Listening to Romney’s speech at the Republican convention. He very clearly takes the position of “us” versus “them.” (In what I feel is a stark contrast to Obama’s hope for One America.) Romney even had the audacity to claim that we can fix Washington by putting in a conservative president.
… Huh? …
Apparently Romney accidentally used a speech from 8 years ago. Note, by the way, Romney began his speech by railing about a “liberal” court. Of the current 9 chief justices, 7 of them were appointed by Republicans.
Roberts - George W
Alito - George W
Suitor - Bush daddy
Thomas - Bush daddy
Kennedy - Reagan
Scalia - Reagan
Stephens - Ford
Ginsberg - Clinton
Breyer - Clinton
….
This is one of my main problems with politics in general: the need to paint everything as “us versus them.” We’ve gotta ditch this idea that a given position is the only one and that there are no good reasons to think any other way. Reality is much more complex than such a black-and-white-only mentality. That does not mean that we can’t have preferences or even strongly held beliefs. It is important to acknowledge that others also have strongly held beliefs, for reasons that are completely logical to them.
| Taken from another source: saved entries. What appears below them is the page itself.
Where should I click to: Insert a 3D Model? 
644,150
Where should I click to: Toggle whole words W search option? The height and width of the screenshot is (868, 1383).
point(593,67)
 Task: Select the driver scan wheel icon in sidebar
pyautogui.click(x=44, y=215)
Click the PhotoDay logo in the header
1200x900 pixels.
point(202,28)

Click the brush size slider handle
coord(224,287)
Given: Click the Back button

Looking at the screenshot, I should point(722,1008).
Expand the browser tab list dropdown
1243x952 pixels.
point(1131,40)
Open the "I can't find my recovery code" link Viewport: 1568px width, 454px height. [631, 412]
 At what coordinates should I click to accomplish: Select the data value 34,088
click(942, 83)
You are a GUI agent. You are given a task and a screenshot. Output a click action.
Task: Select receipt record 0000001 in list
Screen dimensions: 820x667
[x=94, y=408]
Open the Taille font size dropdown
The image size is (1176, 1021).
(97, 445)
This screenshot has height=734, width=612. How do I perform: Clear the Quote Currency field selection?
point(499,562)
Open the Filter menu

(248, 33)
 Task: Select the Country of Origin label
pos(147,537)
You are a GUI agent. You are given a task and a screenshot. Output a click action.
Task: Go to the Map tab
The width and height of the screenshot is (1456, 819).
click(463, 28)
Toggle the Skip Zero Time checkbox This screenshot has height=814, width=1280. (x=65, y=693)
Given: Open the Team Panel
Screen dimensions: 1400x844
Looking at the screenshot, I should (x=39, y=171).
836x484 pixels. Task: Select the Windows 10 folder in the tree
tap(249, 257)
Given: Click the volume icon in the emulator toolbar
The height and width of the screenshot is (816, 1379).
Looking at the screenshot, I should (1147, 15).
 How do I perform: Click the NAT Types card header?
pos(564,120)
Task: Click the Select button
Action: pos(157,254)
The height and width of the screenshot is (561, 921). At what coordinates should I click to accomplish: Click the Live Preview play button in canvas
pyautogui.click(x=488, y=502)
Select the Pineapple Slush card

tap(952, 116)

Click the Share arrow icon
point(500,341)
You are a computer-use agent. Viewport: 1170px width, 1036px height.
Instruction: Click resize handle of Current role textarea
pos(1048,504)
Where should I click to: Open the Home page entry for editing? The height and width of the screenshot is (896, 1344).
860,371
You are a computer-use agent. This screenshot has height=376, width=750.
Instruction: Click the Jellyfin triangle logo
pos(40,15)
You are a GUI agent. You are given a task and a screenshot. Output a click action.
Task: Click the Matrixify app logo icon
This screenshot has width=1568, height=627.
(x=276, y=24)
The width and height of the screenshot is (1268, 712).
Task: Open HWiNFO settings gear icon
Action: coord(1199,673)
I like dogs. I don’t like cats. Yet I have good, intelligent and respectable friends who love cats. They even go so far as to have cats roaming around their houses!! Certainly that means that they are evil! … If I take the oversimplified belief that cats are “wrong,” then I have simply overlooked the reasons to love a cat. The risk, of course, is that I will start to think of those friends as “cat people” - putting them, wholesale, into a category different from me, rather than recognizing we are much more alike than different. Anyway, you get the picture.
Too much of this us-versus-them talk. Too much pointing out differences and not enough pointing out similarities.
It’s all so strange. Creepy and eerie I would say…
Here’s an idea:
At the beginning of every election, all of America turns in their party affiliation, resets to zero, forgets the past, and actually looks at the issues and qualifications of each candidate. Then we vote. My biggest fear is that people vote in their head long before the candidates are decided.